Missing Claremont from San Francisco

I have been in Silicon Valley for one month. That is to say, I have not been able to party at PUB, wait in line for stir-fry at Frank, or do my homework on the second floor of Lincoln for one month. Every day after work, I would sign into my Facebook, seeing my friends wearing quirky clothes for a party or showing off their amusing yet crazy facial expressions, read every single post in Chirps, and complain, “Shoot, they are going to Wicked again?” Briefly speaking, I miss Pomona College.

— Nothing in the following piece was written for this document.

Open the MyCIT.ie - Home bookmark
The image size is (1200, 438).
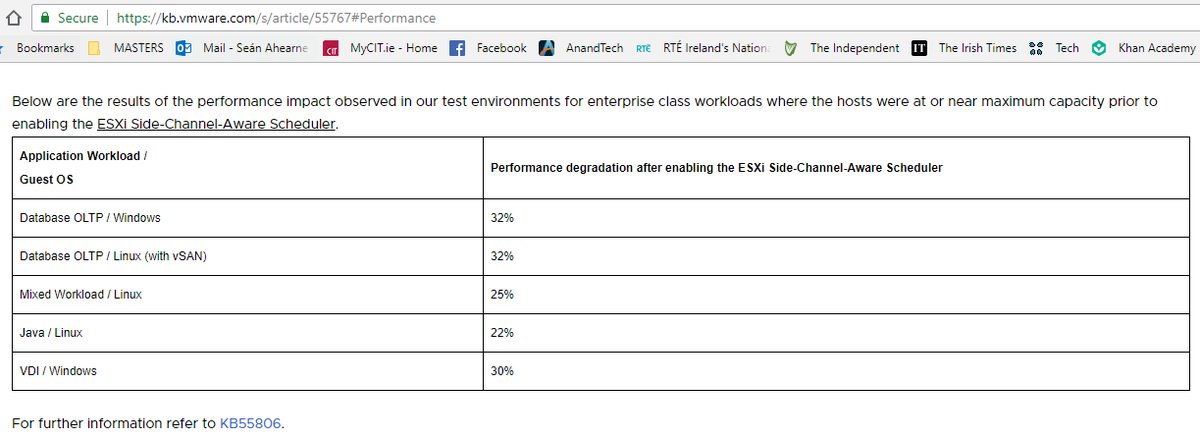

I miss Pomona because Pomona spoils me.  It spoiled me by offering me an Alternabreak to L.A. for a whole week, paying me $180 to do community service while enjoying the best delicacies and watching a Lakers game in Los Angeles. It spoiled me by providing me with the best piano lessons as well as those expensive Steinways, giving me snacks for Art After Hours, and organizing those free 47 trips to make me fall in love with 47. Now I am sitting on a couch in downtown San Francisco, and there are no free concerts, no free pianos, and no free snacks. Hey yo, welcome to the real world.

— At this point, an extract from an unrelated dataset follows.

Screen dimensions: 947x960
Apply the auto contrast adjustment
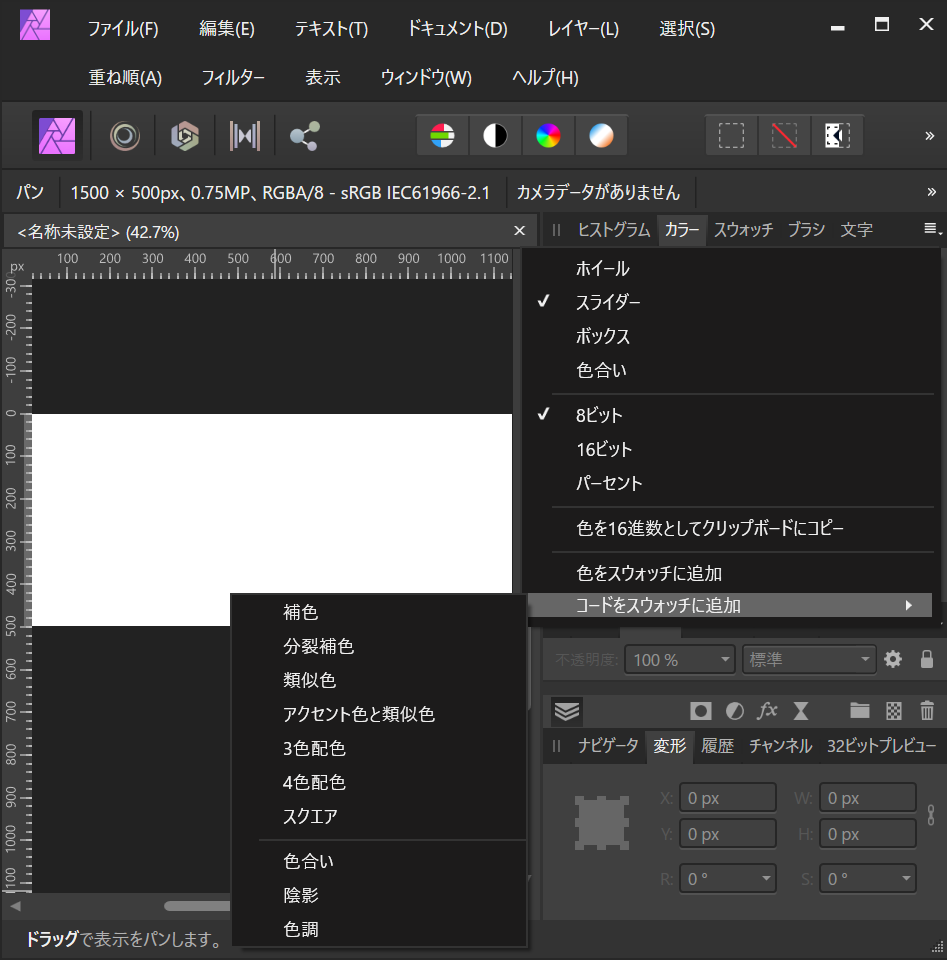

But don’t get me wrong. I am not merely complaining about my Silicon Valley life, nor am I saying I hate the real world. In fact, what really surprises me is that I still need Pomona, here in Silicon Valley, a fast-paced, profit-driven, innovative piece of the real world. When my boss asked me to research Asian-Pacific markets for enterprise software, I tried to research China’s company hierarchy and interview normal customers about their user experiences. I accumulated sufficient information in multiple prospects to better help the company make decisions. While impressing my boss, I was simply copying what psychology class had told me: find background information with respect to political, cultural, and economical factors, and do surveys to find the true answer. When I was chatting with my colleagues about classical music, telling nerdy jokes about Python and HTML with engineers, or discussing the cause of inflation with the passenger sitting beside me (thanks, Professor Steinberger), I know it’s Pomona that makes me a more interesting person to speak with, even in the real world.

Yet there is one more thing that I truly miss at Pomona. I miss the people. Those who work their asses off while maintaining a laid-back attitude, those who would spend two hours making you laugh when you feel moody, and those who are the best singers among the chemists and the best chemists among the singers. You might get too used to Pomona’s high-quality people and mistakenly think that everybody could be like that. But the reality is there are not so many attractive guys with nerdy cores inside and artistic talents getting crazy at the $47 Target receipt. There are not so many hot girls who are good at dancing and doing bio-experiments, asking about others’ birthdays whenever there’s a fountain nearby. Only by living away from Pomona do you realize that you are already so fortunate, and that you need to keep stalking other Sagehens, shouting “Pomona!” in the street when there is a game against Claremont-Mudd-Scripps, and getting insane at your little cousin’s “16+31=?” math assignment.